Include Trainers from the Start
A new training strategy does not mean your training staff will be out of a job, but they might not realize that. Remember to include your training staff from the beginning and remind them that the technology is a complement to their work in a face-to-face setting. Work with them to identify ways to use technology as a tool rather than a job replacement.
Support Learner Needs
Not all learners learn the same way: Some are better visual learners, some do fine with self-paced study, and others may have different language skills.
When you start planning for a blended training program, minimally start by looking at what your workers and your organization need. Likely, your organization will have more factors you’ll need to assess.
Doing a needs assessment will allow you to match your findings with a learning technology or other solution, that matches your learner population.
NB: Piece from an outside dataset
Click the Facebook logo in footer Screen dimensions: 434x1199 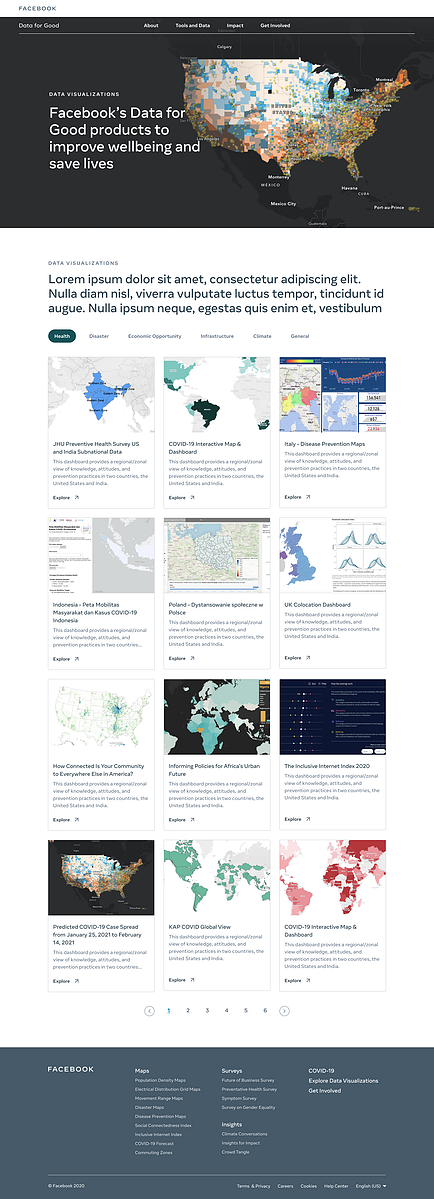pyautogui.click(x=70, y=1069)
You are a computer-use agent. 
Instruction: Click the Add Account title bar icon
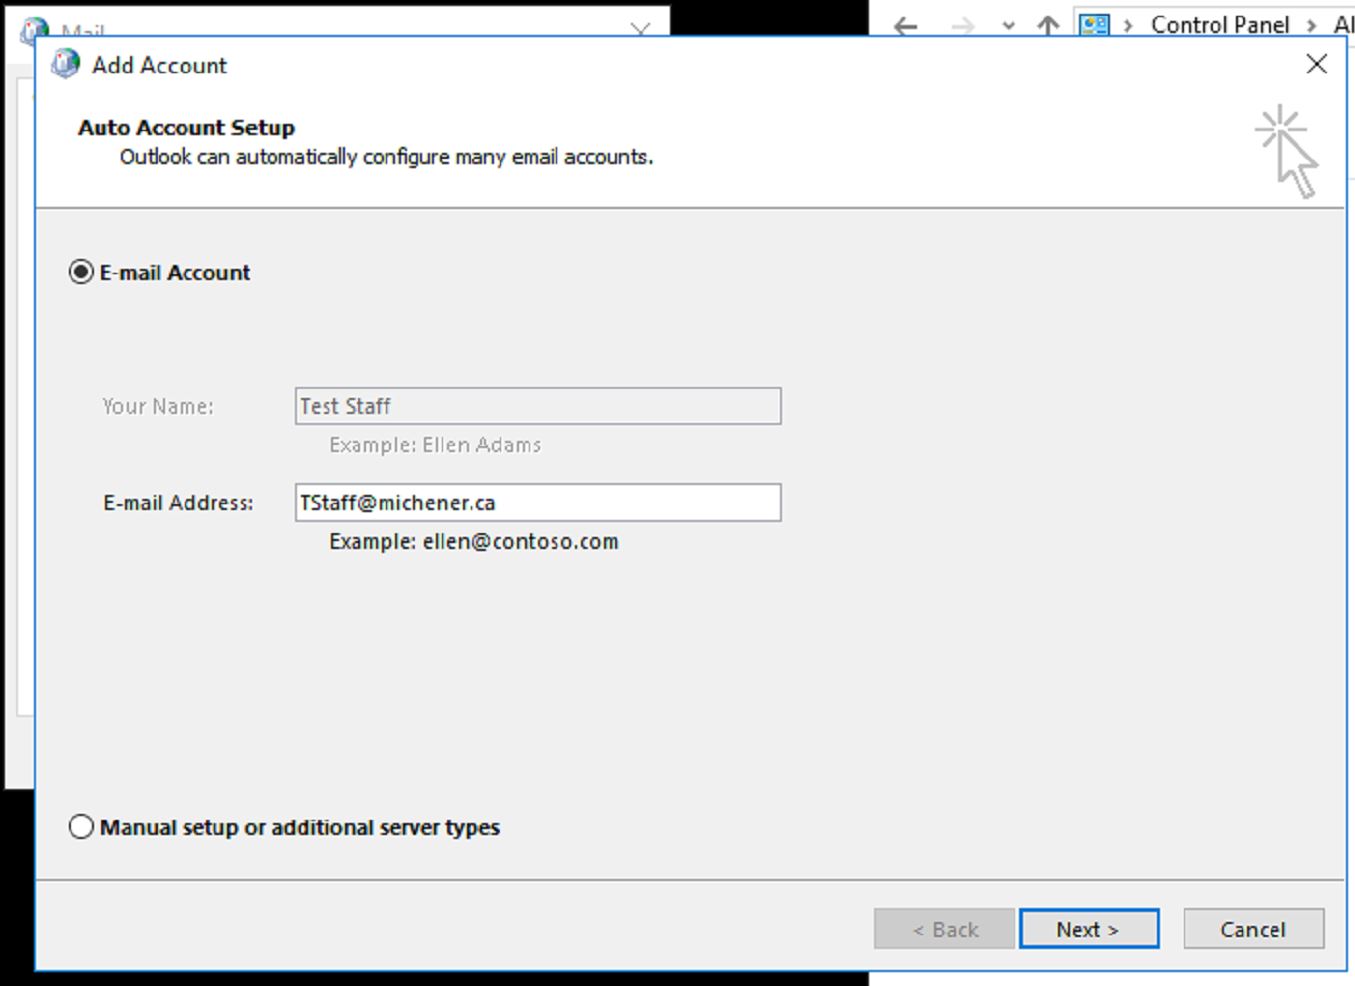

Get Your Employees Excited About Learning
Change is a frightening word in some organizations, and not always welcome. But if you want your training investment to pay off and help your staff retain knowledge and new skills, you’ll need to do some cheerleading.
Head off any pushback from trainers, participants, and administrative staff by focusing on excitement and motivation from the very beginning.
In general terms, this means ensuring your staff knows why they’re taking training and that the value is clear. It also means giving them educational materials that are designed for adult learners. Grown-ups need to juggle competing demands, preferred learning styles, and their own familiarity with the delivery method.
Be ready with a list of benefits and get buy-in early. Listening and being open is often the best way to address concerns. Here are some more tips on motivating distance learners.
Adapt and Evaluate
A blended learning model is new for many organizations, and new systems can be a challenge to implement.
Many administrators view evaluation as time-consuming and costly, but they shouldn’t. In fact, by ignoring how well (or poorly) your training program is engaging participants and making a difference in their work, you could be wasting time and money.
As you roll out your blended learning program, frequently evaluate it so you can quickly identify problems and address them.
The Best Training Is the Right Training
The most important takeaway when choosing a method for training your team is to find the right one that works for them. The best training—the kind that people remember and can use on the job right away—is the kind they relate to. It should be engaging, not intimidating, and empowering so when they have their new skills, they’re ready to go.